Questioned lawmaker ‘willing’ to forego tax break for autos
Santo Domingo.- Santiago province senator Julio Cesar Valentin, in an apparent fit of transparency, on Thursday called for the phase-out of the tax exemptions on vehicles provided to lawmakers, after a study found that Dominican Republic is one of just three Latin America countries where legislators still get the irritating privilege which even diplomats in other nations don’t obtain.
Nonetheless Valentin said he’s opposed to scrapping the tax break radically, because in his view when that occurs, it’s not successful, “so I propose that an exemption be granted to the legislators elected in 2016 and eliminate them totally by 2020.”
He cited the case of Honduras, Uruguay and Bolivia, whose congresses rationalize spending and only the lawmakers from the country’s interior who stay in the capital get per diem, lodging and fuel. “Legislators can very well travel by private car or public transport.
As to the elimination of the slush fund known as ‘barrilito’ (little barrel) as most sectors demand, the lower Chamber reportedly takes steps to do just that, which Valentin affirms that although he prefers not to receive the RD$900,000, “democracy should pay for the work performed by representatives on the tables of public consultation and airfares for international experts to come and lecture in the Santiago Forum "think to propose."
"Those 900,000 pesos, I’d rather not have them and I told that to Cristina (Lizardo, Senate president).

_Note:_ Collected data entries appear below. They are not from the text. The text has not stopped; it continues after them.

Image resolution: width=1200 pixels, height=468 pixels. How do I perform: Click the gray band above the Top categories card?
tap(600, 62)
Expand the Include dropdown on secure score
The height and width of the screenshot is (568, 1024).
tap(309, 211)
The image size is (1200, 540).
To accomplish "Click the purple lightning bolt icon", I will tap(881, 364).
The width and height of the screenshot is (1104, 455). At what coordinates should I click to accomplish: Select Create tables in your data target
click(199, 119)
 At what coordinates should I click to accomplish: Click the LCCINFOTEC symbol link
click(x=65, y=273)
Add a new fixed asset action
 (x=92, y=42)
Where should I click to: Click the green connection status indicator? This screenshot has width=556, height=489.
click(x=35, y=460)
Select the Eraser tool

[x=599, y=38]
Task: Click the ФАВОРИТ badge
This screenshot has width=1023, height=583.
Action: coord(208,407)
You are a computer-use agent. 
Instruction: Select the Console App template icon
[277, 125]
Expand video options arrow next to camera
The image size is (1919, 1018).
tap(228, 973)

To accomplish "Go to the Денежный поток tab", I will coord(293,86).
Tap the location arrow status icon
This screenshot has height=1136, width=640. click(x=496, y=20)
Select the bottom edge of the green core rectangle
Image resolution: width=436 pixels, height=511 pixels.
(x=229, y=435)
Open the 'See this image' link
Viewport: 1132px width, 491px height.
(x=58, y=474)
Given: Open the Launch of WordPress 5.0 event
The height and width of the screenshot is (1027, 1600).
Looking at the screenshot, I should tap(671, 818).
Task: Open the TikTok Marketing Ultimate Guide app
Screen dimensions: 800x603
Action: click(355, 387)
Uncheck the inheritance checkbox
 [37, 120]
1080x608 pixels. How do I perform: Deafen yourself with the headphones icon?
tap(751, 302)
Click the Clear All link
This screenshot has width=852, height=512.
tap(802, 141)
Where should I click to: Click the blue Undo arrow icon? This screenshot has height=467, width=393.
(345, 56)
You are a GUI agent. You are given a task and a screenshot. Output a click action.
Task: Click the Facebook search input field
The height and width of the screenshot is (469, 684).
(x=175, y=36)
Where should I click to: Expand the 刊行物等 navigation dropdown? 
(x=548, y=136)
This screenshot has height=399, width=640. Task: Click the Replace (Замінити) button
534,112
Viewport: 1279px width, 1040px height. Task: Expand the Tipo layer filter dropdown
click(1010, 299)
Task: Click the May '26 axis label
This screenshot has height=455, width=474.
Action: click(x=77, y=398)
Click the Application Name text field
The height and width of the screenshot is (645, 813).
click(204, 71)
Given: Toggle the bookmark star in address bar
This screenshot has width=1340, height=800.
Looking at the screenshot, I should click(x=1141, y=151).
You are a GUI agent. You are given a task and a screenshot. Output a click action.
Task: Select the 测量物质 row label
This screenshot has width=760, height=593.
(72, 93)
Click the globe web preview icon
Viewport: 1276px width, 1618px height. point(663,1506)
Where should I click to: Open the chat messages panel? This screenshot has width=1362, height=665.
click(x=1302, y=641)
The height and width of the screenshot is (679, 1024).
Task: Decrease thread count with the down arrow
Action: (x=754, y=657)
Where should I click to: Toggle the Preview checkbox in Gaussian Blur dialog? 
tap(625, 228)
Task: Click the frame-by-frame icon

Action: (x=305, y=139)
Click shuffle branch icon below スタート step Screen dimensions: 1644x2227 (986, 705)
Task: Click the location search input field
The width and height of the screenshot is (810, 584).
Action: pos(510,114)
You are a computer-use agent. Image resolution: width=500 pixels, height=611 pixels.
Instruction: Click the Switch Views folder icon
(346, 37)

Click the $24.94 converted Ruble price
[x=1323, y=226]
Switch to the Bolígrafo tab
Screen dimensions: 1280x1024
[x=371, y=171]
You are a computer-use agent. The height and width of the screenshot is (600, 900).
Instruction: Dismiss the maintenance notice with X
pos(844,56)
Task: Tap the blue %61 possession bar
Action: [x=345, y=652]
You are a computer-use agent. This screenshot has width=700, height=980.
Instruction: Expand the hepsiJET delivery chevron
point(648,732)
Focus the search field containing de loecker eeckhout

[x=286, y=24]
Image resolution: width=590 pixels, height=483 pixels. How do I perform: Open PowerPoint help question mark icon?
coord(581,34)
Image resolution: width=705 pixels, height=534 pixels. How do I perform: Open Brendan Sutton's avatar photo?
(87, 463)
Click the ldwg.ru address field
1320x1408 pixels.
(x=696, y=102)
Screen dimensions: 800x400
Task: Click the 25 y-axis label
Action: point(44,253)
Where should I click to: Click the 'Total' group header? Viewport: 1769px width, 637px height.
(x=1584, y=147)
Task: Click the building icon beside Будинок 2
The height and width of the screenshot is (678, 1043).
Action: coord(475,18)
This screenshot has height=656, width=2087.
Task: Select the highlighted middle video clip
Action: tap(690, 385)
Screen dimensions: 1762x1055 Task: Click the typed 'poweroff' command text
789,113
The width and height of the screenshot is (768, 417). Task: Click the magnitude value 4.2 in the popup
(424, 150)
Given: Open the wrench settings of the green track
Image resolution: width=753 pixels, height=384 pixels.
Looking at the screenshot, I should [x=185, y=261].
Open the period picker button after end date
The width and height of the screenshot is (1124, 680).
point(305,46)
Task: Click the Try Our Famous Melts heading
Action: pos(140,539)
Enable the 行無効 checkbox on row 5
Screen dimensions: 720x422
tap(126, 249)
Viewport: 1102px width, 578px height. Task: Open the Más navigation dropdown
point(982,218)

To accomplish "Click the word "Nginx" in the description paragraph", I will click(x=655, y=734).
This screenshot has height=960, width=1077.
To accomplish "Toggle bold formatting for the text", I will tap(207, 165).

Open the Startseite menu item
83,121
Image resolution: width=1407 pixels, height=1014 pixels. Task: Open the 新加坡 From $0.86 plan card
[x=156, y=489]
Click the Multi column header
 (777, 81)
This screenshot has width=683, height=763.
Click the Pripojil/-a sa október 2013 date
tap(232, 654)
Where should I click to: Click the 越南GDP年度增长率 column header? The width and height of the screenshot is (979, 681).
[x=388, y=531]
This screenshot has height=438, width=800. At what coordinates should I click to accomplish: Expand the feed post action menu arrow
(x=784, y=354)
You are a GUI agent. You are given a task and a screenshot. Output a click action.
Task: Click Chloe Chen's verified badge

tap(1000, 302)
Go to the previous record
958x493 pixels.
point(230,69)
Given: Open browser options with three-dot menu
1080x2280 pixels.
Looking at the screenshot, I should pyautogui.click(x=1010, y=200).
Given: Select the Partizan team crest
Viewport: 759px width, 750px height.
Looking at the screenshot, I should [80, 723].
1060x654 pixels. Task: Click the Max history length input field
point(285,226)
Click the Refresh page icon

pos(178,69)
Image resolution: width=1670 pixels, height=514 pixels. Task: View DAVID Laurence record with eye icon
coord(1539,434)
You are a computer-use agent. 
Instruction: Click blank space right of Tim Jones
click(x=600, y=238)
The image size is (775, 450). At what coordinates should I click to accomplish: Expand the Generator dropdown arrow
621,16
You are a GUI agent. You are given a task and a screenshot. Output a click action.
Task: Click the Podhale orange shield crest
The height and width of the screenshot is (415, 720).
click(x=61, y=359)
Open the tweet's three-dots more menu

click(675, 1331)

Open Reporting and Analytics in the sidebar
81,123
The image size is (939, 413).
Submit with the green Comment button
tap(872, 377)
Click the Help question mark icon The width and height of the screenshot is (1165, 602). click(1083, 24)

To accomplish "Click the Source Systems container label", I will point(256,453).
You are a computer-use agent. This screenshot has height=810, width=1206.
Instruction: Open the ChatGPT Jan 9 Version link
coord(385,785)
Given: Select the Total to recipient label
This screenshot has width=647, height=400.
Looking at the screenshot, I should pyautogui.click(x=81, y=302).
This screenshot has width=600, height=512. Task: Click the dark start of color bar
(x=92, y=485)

Now when I bring an expert to speak as the Education Ministry or the President may bring, I also as a senator can bring an expert in a subject that province and pay their fare," the lawmaker said.
Valentin figures on a list of lawmakers who used the tax break to sell to third parties which then imported exotic vehicles, which according to barrigaverde.net, meant lost revenue of RD$50.8 million for government coffers.